Steinbrenner passes; his legacy endures.

“It was a beautiful thing to observe, all 36 oars working in unison.’’ – late Cardinals announcer Jack Buck quipping he had seen George Steinbrenner’s yacht.

It is a timeless quote about a timeless subject, George M. Steinbrenner, the demonstrative, cantankerous and blustery owner of the New York Yankees, who died today of a heart attack at age 80.

STEINBRENNER: Always King George

Buck’s comment has long been the perception of Steinbrenner by the public through screaming headlines and video and audio sound bites. The man was positively driven to win and it didn’t matter the cost in dollars or whom he stepped on. The Yankees would throw millions at players, and if they didn’t win Steinbrenner was ruthless in his handling of his managers and front office staff.

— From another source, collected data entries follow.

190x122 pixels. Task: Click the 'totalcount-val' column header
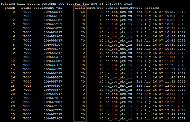click(48, 8)
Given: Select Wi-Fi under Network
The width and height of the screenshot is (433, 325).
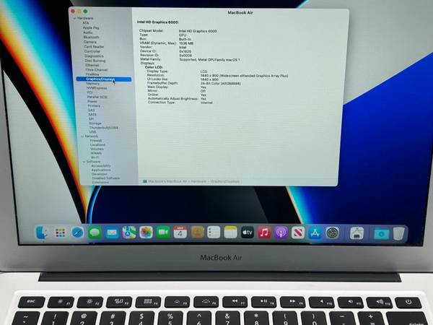Looking at the screenshot, I should point(95,157).
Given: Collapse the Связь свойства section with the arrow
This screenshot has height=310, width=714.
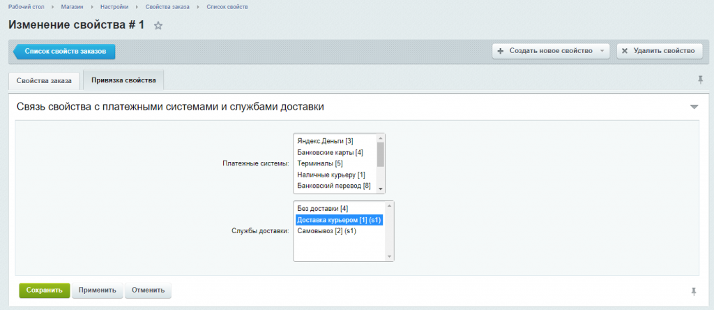Looking at the screenshot, I should click(694, 107).
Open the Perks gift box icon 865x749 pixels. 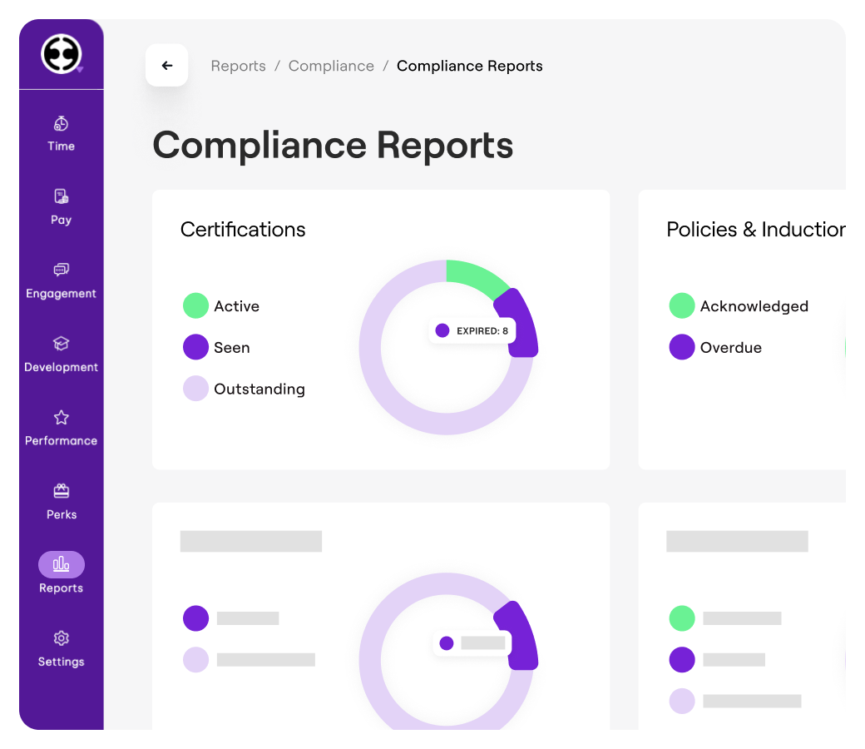[61, 491]
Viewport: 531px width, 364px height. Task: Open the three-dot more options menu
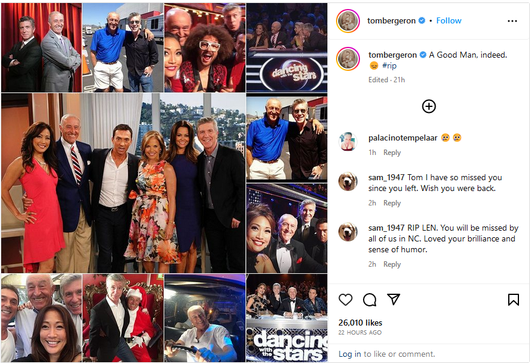pyautogui.click(x=512, y=21)
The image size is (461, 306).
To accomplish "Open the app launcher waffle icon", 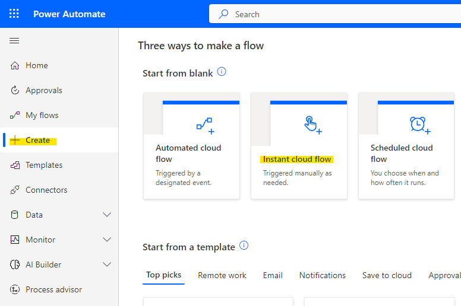I will (x=14, y=14).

It was that way from the day he purchased the Yankees in 1973 for less than $10 million from CBS and said: “I won’t be active in the day-to-day operation of the Yankees. I’ll stick to building ships.’’

What he did was rebuilt the dynasty – twice.

By the time I started covering the Yankees in 1998, Steinbrenner’s legacy was well cemented in that he revived a struggling team and turned professional sports’ most revered franchise to a billion dollar empire.

The Yankees Brand is world-renowned and that is Steinbrenner’s legacy on the grand scale, but for me I’ll remember him like most beat reporters for the exhilarating paces he put us through.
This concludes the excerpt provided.